**WHAT THE EXERCISE ASKS**.
Using the records below, write out again exactly the lines that begin at the line containing "Terms & conditions (739, 1210)" and end at the line containing "[button] (230, 372)", and no other lines.

** RAW DATA follows **

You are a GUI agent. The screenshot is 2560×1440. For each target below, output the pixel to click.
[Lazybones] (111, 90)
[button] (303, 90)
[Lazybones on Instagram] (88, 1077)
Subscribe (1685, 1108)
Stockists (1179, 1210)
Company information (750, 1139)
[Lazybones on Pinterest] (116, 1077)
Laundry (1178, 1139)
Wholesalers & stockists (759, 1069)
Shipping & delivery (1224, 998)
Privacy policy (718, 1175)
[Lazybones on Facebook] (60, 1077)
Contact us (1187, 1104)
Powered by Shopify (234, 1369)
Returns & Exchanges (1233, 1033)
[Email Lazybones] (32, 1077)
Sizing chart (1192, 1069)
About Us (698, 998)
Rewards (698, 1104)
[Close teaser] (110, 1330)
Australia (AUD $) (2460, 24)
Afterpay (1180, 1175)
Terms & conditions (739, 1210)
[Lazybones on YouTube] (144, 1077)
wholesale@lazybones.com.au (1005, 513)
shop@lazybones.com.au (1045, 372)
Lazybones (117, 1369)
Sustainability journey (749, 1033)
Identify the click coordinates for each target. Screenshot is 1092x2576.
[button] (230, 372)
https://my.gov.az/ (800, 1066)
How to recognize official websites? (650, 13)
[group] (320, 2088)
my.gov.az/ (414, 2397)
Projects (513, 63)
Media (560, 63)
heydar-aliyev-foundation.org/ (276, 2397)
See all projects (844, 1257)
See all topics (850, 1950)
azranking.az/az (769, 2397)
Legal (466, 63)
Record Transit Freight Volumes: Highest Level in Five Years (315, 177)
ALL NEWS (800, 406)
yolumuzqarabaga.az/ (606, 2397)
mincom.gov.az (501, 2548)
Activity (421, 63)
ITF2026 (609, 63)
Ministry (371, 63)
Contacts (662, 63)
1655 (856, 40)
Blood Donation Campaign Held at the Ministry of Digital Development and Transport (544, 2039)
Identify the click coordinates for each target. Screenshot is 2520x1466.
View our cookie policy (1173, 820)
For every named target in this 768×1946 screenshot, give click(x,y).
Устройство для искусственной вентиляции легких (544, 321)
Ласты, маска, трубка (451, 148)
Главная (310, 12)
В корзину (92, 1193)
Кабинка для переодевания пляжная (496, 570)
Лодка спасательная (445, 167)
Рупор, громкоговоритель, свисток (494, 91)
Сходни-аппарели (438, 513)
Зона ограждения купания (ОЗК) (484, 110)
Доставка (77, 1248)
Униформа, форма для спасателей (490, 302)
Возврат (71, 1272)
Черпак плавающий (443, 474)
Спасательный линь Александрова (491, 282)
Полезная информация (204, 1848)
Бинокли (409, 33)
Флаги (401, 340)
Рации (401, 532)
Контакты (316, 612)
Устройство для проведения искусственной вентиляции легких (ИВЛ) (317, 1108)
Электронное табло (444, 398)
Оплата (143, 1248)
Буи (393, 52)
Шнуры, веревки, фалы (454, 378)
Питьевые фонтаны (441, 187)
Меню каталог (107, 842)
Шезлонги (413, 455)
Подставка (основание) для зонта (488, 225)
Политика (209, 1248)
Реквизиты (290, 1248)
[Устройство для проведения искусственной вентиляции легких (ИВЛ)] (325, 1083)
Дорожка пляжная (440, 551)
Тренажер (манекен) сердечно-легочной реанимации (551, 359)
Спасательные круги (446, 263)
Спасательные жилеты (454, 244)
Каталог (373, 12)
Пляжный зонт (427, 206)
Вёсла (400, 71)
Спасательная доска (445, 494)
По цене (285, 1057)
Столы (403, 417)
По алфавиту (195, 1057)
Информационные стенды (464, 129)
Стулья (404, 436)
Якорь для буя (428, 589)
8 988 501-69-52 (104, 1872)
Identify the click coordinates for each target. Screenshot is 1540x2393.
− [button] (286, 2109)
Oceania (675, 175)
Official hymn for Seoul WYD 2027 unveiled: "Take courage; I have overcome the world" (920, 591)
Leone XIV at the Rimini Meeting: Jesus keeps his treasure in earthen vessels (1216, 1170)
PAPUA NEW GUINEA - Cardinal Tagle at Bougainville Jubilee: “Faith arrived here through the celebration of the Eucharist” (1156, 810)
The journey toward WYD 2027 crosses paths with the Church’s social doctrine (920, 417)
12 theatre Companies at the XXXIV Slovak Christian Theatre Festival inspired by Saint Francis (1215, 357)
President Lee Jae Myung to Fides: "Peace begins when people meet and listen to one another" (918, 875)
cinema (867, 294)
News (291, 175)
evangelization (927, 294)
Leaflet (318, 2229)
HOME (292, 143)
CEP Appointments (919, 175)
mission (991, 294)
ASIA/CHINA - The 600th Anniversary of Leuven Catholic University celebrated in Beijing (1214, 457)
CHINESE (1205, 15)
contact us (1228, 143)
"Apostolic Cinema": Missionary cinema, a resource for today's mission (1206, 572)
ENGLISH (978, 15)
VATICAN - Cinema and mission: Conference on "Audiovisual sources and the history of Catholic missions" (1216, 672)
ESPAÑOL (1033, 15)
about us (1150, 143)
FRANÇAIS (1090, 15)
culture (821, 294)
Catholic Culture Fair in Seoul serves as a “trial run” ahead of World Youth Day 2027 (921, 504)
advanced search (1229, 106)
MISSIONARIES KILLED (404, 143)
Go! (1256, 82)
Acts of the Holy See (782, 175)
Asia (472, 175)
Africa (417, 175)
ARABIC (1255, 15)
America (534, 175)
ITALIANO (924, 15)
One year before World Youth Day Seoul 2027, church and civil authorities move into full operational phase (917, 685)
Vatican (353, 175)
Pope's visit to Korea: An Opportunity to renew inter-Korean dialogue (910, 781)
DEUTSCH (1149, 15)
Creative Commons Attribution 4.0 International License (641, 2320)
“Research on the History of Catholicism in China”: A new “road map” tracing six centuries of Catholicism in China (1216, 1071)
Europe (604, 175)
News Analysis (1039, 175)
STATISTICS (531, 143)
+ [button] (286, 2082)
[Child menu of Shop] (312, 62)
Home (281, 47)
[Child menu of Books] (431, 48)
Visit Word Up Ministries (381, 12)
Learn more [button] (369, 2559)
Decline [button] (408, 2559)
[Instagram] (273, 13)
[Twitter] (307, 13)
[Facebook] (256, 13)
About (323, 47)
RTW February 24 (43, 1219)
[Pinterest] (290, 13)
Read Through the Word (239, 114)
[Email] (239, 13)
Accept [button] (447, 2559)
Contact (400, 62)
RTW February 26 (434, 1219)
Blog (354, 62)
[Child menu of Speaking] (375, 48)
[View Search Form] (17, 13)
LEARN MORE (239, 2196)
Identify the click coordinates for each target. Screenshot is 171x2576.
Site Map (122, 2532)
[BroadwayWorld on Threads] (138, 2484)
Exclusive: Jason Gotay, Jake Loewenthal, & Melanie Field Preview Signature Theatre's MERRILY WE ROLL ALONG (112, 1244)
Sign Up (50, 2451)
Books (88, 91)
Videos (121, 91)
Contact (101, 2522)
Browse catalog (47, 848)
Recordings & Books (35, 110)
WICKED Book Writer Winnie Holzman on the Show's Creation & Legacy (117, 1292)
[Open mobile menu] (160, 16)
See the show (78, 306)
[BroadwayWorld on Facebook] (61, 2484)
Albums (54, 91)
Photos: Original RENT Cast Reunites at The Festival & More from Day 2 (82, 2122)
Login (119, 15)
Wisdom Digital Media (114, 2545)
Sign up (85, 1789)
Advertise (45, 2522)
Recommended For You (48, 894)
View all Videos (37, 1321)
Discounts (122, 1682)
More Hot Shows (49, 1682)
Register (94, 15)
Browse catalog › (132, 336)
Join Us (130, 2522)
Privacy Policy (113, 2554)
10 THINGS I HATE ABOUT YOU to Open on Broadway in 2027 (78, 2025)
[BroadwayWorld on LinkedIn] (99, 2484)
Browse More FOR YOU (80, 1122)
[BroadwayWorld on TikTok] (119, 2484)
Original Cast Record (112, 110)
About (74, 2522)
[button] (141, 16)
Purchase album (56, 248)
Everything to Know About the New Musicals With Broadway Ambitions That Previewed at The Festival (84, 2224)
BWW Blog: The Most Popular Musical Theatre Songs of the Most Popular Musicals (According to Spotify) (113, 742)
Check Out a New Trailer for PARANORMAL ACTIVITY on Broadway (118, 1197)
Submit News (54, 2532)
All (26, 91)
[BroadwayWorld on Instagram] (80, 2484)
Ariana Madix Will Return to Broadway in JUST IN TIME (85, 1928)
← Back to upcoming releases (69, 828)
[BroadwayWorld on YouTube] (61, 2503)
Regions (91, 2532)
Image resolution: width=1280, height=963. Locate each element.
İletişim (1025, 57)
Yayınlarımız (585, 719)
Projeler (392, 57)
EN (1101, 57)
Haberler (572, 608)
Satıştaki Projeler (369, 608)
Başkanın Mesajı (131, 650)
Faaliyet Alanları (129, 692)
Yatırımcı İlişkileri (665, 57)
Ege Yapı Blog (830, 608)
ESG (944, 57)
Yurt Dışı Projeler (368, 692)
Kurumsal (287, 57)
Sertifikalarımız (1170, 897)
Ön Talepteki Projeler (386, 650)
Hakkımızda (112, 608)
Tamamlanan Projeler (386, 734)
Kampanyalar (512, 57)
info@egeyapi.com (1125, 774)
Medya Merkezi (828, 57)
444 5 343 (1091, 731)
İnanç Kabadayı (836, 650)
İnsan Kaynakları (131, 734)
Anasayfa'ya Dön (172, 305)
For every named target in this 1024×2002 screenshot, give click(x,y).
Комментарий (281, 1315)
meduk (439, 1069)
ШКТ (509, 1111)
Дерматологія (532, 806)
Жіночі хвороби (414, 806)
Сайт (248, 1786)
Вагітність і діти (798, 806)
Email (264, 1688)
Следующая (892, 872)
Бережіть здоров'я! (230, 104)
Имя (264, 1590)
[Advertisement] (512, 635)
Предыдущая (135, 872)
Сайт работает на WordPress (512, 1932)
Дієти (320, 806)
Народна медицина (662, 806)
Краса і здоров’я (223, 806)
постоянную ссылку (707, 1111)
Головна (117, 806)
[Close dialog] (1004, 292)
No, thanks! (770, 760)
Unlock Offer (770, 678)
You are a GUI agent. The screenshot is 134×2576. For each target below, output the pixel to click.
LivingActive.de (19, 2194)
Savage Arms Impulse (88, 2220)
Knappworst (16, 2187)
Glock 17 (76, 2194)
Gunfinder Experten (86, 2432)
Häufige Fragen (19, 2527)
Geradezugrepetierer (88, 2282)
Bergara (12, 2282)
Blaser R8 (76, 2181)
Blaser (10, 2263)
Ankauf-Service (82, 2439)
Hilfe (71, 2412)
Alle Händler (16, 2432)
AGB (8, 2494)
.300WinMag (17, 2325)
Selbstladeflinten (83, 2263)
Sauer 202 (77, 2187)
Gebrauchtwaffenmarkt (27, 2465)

** End of RAW DATA **

**RESULT BELOW**.
Terms & conditions (739, 1210)
[Lazybones on YouTube] (144, 1077)
wholesale@lazybones.com.au (1005, 513)
shop@lazybones.com.au (1045, 372)
Lazybones (117, 1369)
Sustainability journey (749, 1033)
Identify the click coordinates for each target. Screenshot is 1092x2576.
[button] (230, 372)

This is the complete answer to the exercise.